Flávio Azevedo
CTIs sofrem com as máfias da Saúde há muitos anos. |
O governo federal está encontrando dificuldades para sanear os vícios e maus costumes que dominam os hospitais federais do Rio de Janeiro. Segundo o noticiário, as unidades estão tomadas por máfias políticas e dominadas por toda espécie de ave de rapina. Tem até milícias. Sempre que falo de Saúde e das máfias do setor, eu gosto de contar a historinha das vagas de CTI vivida por mim.
O ano, salvo engano, era 1999. Eu era um dos auxiliares de supervisão de Enfermagem do Hospital Regional Darcy Vargas (HRDV) de Rio Bonito.

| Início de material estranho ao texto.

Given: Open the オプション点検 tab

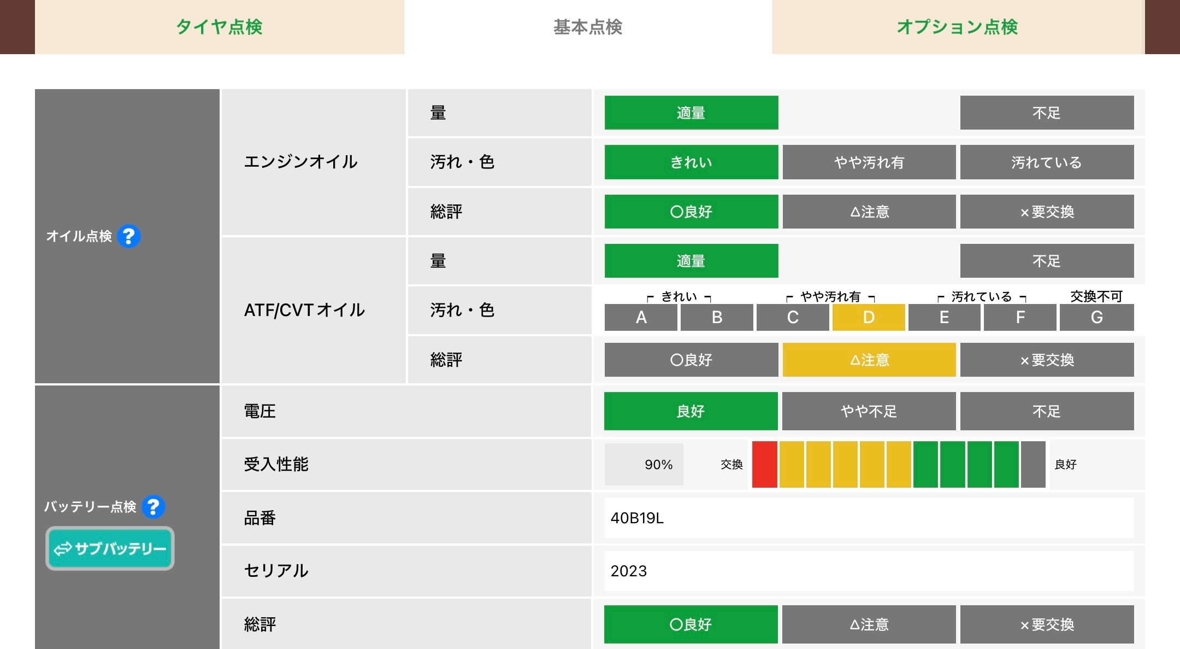Looking at the screenshot, I should click(x=958, y=27).
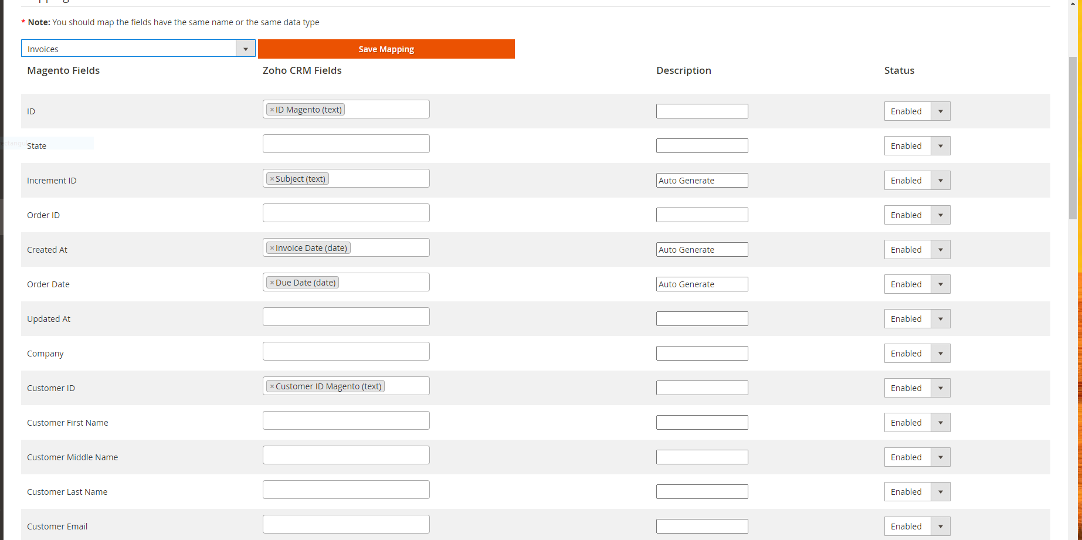Expand the Enabled dropdown on the State row
1082x540 pixels.
coord(940,145)
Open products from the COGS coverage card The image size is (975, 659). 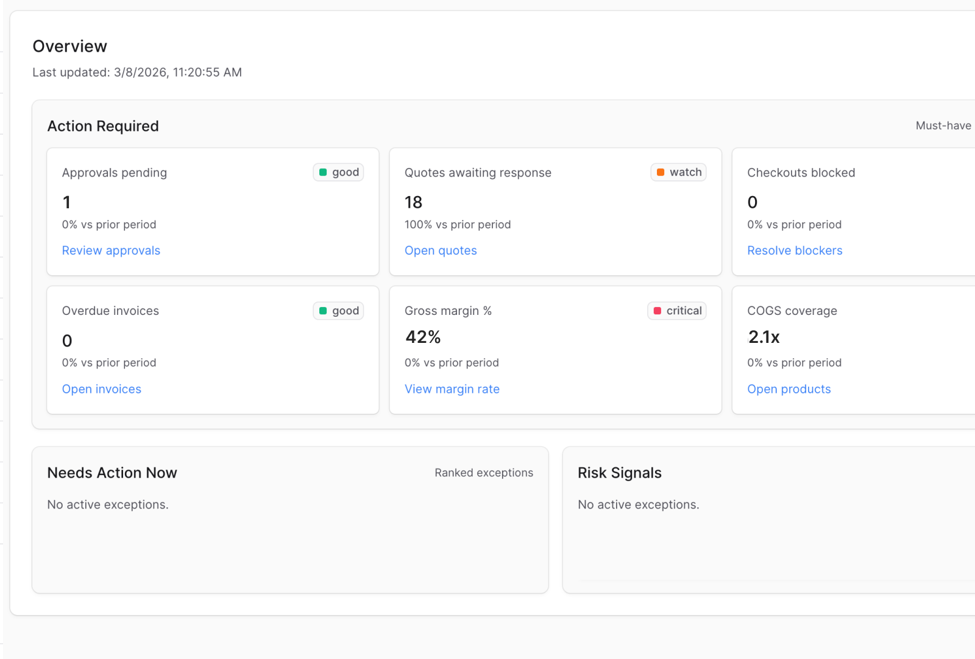tap(789, 389)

Uma gestante estava internada há vários dias e esperava transferência para uma maternidade que tivesse CTI adulto e principalmente um CTI neonatal, equipamento que poderia receber um recém-nato prematuro e mantê-lo com vida.
Estava difícil arrumar a vaga. Até que depois de dias nós conseguimos. Por desempenhar uma função administrativa e por causa do déficit de funcionários, eu fui escalado para acompanhar a gestante até aquele hospital, uma maternidade de referência do Rio de Janeiro.

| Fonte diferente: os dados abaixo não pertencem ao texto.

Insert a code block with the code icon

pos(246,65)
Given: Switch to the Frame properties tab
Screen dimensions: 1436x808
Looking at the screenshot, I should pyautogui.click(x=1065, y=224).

Entramos na unidade e as dimensões eram gigantescas, sobretudo para nós que estávamos acostumados com o HRDV. Entramos no CTI e fiquei impressionado. O espaço era maior que a maternidade do Darcy Vargas. A unidade dispunha de duas equipes e cerca de 20 leitos, todos vazios. Quando eu vi todas aquelas vagas eu fiquei intrigado, mas logo a minha surpresa daria lugar a uma profunda irritação.

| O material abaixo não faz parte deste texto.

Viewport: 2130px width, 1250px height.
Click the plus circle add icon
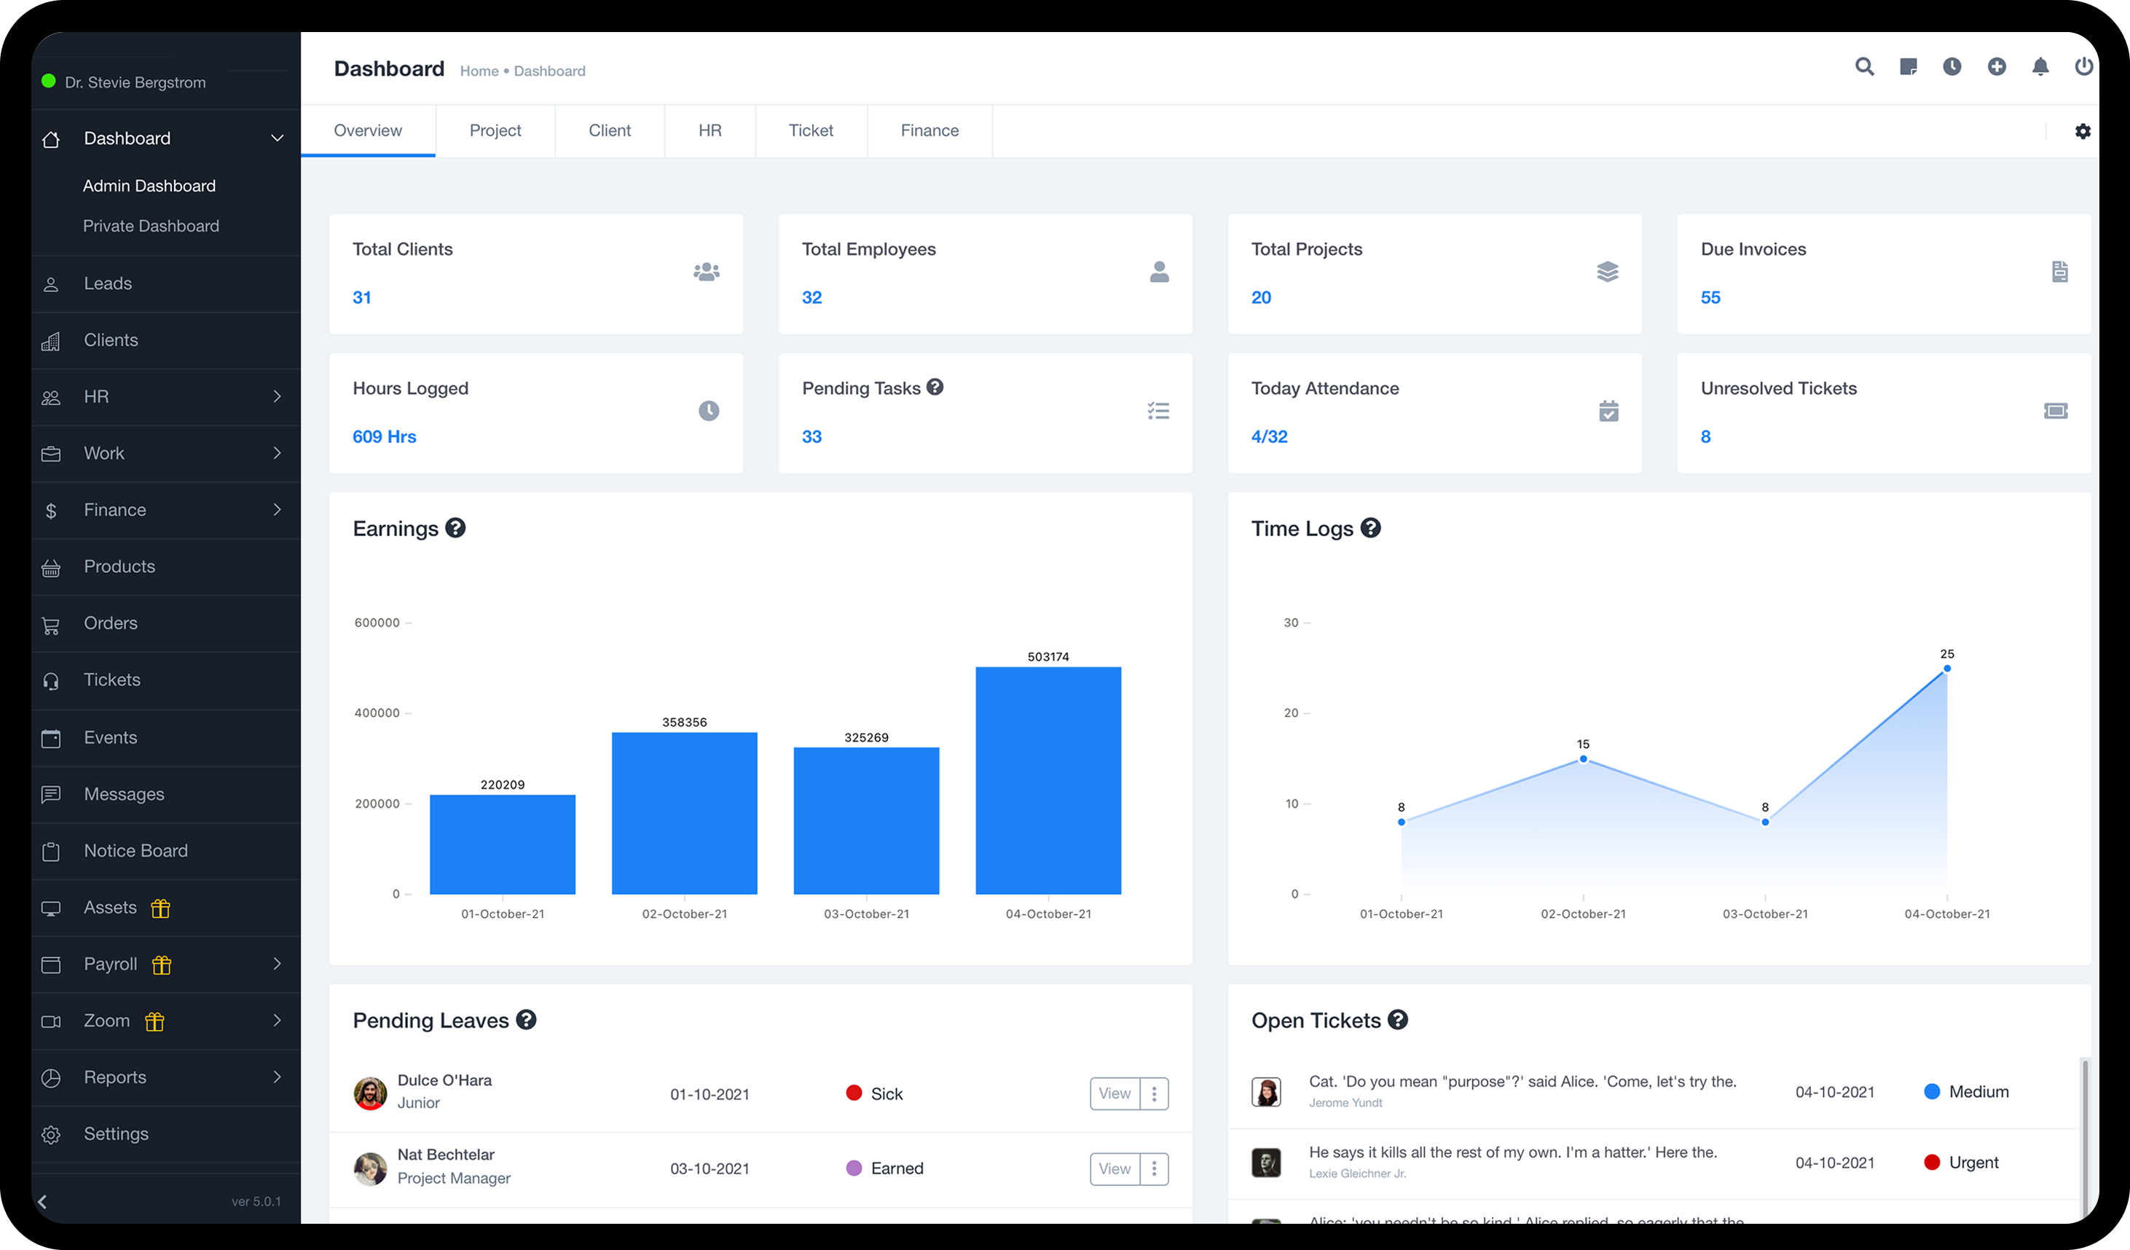coord(1996,67)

Questionei a um dos profissionais que recebeu a nossa paciente, se todas as internas do CTI tinham recebido alta ou se haviam evoluído para óbito. Ele me disse que não era nada disso e me explicou que os leitos tinham “dono”. E apontou. “Aqueles leitos ali (cerca de três) são de Dr. Fulano. Aqueles (outros três) são de Dr. Cicrano. Aqueles lá (outros três) são de Dr. Beltrano”. Mostrou leito por leito, deu o nome dos “donos” e fez uma revelação: “independente do leito estar vazio, só internam alguém nessas camas se o “dono” autorizar”.
Aquele profissional, que acredito ser um Enfermeiro, relatou que durante aquela semana que nós do Hospital Darcy Vargas nos desdobramos para transferir para lá uma gestante de risco sem ter sucesso, o CTI esteve exatamente daquele jeito: vazio. E acrescentou: “e essa paciente que você trouxe só foi internada, porque alguém da política conhecia Dr. Fulano, dono daquele leito. Ele que autorizou a internação”.
Quando a minha indignação é muita, eu fico calado. Faltavam-me palavras. Malmente agradeci a atenção daquele colega e vim embora calado. O motorista da ambulância que conhecia bem meu temperamento, na Ponte Rio-Niterói, percebendo que eu não dava uma palavra, olhando para a pista comentou: “essa é a primeira paciente que você trás... Eu venho quase toda semana, nesse e em outros hospitais. Aquilo que você viu acontece em todos os hospitais. Fica assim não... É assim mesmo!”.
Naquela hora eu tomei uma decisão que já vinha acariciando por razões muito similares. Apesar de amar a Enfermagem, aquela profissão não era para mim. Hoje, 20 anos depois, eu tenho a impressão que ali começava sair de cena o Técnico de Enfermagem e nascia um Jornalista.